29 janeiro 2019

Juiz autoriza a ‘transferência’ de Marcelo Piloto, do Paraná para presídio de Mossoró

Juiz autoriza a ‘transferência’ de Marcelo Piloto, do Paraná para presídio de Mossoró
O juiz titular da Vara de Execuções Penais do Rio, Rafael Estrela, autorizou a transferência do traficante Marcelo Pinheiro da Veiga, o Marcelo Piloto, da penitenciária federal de Catanduvas, no Paraná, para a unidade de Mossoró, no Rio Grande do Norte.
A transferência do traficante ainda depende do aval da Justiça Federal do estado para onde ele será levado.

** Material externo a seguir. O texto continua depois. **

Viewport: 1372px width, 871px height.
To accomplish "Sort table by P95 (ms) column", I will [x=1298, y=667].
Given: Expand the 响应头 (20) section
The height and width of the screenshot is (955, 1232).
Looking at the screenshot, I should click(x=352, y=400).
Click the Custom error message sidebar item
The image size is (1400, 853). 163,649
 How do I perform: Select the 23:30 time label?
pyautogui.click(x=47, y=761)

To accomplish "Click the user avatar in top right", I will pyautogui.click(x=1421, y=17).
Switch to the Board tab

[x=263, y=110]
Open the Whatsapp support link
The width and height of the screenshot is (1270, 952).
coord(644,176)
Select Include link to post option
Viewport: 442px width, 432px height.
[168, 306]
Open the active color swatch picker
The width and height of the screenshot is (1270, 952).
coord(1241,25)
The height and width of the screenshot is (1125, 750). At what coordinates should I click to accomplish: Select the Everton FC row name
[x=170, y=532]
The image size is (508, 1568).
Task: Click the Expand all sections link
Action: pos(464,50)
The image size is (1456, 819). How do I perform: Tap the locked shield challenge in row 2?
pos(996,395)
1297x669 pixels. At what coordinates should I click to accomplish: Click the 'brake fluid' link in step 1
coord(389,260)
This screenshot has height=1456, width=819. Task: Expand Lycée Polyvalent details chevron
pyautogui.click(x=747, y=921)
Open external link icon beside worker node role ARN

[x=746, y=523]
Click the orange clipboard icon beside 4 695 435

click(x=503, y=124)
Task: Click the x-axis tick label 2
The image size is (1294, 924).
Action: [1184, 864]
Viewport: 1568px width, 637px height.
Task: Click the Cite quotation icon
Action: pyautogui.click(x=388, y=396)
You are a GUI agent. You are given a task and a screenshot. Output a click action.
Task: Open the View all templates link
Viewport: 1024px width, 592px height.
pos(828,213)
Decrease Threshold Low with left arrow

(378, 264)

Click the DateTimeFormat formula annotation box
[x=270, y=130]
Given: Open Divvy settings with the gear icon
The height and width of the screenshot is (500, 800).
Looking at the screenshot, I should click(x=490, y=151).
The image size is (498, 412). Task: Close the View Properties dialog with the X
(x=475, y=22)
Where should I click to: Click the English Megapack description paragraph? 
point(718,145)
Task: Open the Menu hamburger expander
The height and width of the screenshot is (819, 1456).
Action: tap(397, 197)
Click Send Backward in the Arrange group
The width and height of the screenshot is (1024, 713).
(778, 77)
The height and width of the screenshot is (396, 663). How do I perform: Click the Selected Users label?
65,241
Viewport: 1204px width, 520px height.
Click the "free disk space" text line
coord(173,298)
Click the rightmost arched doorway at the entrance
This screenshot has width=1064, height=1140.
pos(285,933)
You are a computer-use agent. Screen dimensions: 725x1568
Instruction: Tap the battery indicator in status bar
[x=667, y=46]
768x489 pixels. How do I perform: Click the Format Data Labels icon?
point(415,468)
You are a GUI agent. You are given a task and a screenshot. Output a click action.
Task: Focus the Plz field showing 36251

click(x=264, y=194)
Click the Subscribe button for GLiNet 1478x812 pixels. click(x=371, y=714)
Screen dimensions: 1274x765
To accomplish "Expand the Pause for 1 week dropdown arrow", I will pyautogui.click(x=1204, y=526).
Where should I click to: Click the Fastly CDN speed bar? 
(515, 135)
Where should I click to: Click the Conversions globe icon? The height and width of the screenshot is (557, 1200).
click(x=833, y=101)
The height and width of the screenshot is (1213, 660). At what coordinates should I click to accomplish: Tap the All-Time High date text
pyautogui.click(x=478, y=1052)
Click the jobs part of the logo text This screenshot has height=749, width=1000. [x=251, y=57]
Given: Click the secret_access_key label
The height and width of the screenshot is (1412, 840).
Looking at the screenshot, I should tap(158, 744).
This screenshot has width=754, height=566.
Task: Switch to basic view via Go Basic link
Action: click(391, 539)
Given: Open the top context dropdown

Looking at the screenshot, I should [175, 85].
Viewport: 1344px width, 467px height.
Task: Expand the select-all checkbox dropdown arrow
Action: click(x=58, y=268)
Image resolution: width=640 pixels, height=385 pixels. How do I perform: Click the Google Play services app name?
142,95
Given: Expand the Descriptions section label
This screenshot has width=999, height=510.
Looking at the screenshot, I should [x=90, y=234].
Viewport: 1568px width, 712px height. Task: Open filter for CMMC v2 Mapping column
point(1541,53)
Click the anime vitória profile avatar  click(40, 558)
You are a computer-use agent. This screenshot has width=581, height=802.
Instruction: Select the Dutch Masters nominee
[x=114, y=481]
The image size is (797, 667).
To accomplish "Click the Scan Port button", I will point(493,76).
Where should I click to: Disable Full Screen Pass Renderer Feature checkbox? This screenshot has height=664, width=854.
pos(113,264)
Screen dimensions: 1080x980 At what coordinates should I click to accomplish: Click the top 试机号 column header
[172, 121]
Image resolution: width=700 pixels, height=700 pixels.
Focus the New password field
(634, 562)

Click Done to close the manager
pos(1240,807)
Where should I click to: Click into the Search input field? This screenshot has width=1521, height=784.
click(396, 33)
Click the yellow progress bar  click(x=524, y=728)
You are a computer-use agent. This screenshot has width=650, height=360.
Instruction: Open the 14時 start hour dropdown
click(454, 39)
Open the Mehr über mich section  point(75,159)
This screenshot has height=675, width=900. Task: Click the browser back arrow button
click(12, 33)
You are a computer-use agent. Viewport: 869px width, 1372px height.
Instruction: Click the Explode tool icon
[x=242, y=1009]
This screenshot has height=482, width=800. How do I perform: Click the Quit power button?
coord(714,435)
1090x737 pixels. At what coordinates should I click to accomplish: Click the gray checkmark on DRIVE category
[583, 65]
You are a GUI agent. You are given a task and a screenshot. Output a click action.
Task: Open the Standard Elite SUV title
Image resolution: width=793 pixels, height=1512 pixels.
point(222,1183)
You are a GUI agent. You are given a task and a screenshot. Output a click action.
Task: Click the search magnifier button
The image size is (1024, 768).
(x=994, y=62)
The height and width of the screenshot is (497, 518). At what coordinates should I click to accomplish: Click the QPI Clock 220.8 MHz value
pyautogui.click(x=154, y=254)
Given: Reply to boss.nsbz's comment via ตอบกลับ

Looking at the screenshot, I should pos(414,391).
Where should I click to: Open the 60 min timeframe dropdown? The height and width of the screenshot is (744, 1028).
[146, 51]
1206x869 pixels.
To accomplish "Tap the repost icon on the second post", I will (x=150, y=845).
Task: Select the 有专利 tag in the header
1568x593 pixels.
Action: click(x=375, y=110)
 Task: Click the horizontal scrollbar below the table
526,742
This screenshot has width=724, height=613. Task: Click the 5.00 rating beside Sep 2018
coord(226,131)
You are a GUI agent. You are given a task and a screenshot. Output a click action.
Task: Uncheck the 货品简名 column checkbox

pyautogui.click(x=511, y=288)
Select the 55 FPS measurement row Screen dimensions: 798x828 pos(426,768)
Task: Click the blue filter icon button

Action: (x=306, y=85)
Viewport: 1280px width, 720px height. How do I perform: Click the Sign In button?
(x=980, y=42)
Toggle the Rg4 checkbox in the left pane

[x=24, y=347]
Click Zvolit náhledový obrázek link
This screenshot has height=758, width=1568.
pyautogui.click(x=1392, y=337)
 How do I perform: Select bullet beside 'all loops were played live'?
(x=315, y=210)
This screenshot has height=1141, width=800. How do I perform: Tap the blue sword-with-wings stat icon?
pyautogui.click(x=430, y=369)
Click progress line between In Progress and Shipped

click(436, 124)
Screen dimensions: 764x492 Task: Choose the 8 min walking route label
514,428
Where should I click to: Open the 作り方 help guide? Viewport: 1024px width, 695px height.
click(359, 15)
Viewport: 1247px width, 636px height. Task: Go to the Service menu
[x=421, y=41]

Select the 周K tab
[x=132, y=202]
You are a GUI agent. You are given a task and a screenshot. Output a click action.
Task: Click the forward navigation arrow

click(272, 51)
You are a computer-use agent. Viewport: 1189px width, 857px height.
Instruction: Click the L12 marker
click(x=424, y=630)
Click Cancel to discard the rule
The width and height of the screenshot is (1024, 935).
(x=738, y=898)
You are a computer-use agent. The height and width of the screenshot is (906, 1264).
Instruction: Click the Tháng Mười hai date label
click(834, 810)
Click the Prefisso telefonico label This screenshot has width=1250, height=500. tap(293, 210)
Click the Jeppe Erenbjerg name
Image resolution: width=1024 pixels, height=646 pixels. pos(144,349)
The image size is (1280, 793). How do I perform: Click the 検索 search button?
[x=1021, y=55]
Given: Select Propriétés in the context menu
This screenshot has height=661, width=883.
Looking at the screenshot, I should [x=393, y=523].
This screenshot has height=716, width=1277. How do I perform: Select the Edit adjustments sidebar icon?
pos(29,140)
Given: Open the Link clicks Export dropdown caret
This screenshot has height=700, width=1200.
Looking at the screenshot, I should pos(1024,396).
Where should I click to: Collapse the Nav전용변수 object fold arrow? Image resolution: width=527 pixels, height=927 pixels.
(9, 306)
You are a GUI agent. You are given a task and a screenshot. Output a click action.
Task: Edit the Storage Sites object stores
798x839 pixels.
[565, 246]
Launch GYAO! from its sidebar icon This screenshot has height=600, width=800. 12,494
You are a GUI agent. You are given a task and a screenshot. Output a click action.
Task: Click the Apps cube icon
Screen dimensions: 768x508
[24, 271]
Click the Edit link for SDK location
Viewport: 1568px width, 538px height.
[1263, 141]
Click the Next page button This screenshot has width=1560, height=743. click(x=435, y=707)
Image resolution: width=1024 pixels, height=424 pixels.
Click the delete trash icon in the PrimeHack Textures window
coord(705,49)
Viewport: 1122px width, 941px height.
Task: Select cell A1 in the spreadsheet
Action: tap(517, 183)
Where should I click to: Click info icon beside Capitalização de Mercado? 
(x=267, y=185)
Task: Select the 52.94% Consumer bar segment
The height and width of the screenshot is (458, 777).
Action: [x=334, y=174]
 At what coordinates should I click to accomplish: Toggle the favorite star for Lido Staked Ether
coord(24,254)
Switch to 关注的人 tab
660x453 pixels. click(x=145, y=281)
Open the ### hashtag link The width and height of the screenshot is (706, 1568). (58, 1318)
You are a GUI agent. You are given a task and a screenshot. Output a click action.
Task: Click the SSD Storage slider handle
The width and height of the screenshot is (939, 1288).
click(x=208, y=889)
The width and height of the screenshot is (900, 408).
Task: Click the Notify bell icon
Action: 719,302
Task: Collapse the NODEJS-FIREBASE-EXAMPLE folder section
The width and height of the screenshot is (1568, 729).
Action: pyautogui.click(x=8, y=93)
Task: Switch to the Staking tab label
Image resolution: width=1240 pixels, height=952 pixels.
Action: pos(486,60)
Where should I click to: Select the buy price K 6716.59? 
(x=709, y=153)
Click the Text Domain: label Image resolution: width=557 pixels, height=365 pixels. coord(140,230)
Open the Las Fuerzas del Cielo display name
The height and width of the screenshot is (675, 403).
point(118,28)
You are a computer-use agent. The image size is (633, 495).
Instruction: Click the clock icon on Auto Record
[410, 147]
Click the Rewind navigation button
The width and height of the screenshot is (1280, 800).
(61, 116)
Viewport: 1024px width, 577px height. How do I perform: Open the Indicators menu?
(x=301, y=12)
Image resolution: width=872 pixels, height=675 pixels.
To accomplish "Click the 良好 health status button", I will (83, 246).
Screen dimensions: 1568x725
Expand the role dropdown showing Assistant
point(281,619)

Luiz Fernando da Costa, o Fernandinho Beira-Mar, está no presídio federal de Mossoró desde 2017. Ambos pertencem à mesma facção criminosa.
Em sua decisão, Rafael Estrela ainda autorizou a permanência definitiva de Piloto em presídio federal de segurança máxima. Em 19 de novembro do ano passado, o juiz havia determinado a inclusão provisória do traficante no presídio de Catanduvas horas após ele ter sido expulso do Paraguai, onde estava preso desde o fim de 2017.
Na decisão que autorizou a inclusão definitiva de Piloto em presídio federal, o juiz da VEP afirmou que o retorno de líderes de facções para o Rio agravariam a sensação de insegurança e instabilidade no estado. O magistrado também frisou a necessidade de manter Piloto fora do estado para dificultar sua comunicação com comparas. “Apermanência do apenado fora dos limites do Estado do Rio de Janeiro é um importante obstáculo ao fluxo de comunicações entre tais líderes e seus comandados, no que tange à transmissão de ordens ilícitas, o que viabiliza a continuidade da austera política de segurança pública implementada pelas autoridades fluminenses”, escreveu Estrela.
Piloto foi expulso do Paraguai três dias após ter matado a jovem Lidia Meza Burgos, de 18 anos, dentro do quartel da polícia onde estava preso. Ela, que visitava Piloto pela segunda vez, foi morta com 16 facadas. O crime teria sido cometido para evitar a extradição de Piloto para o Brasil, que já havia sido autorizada pela Justiça paraguaia.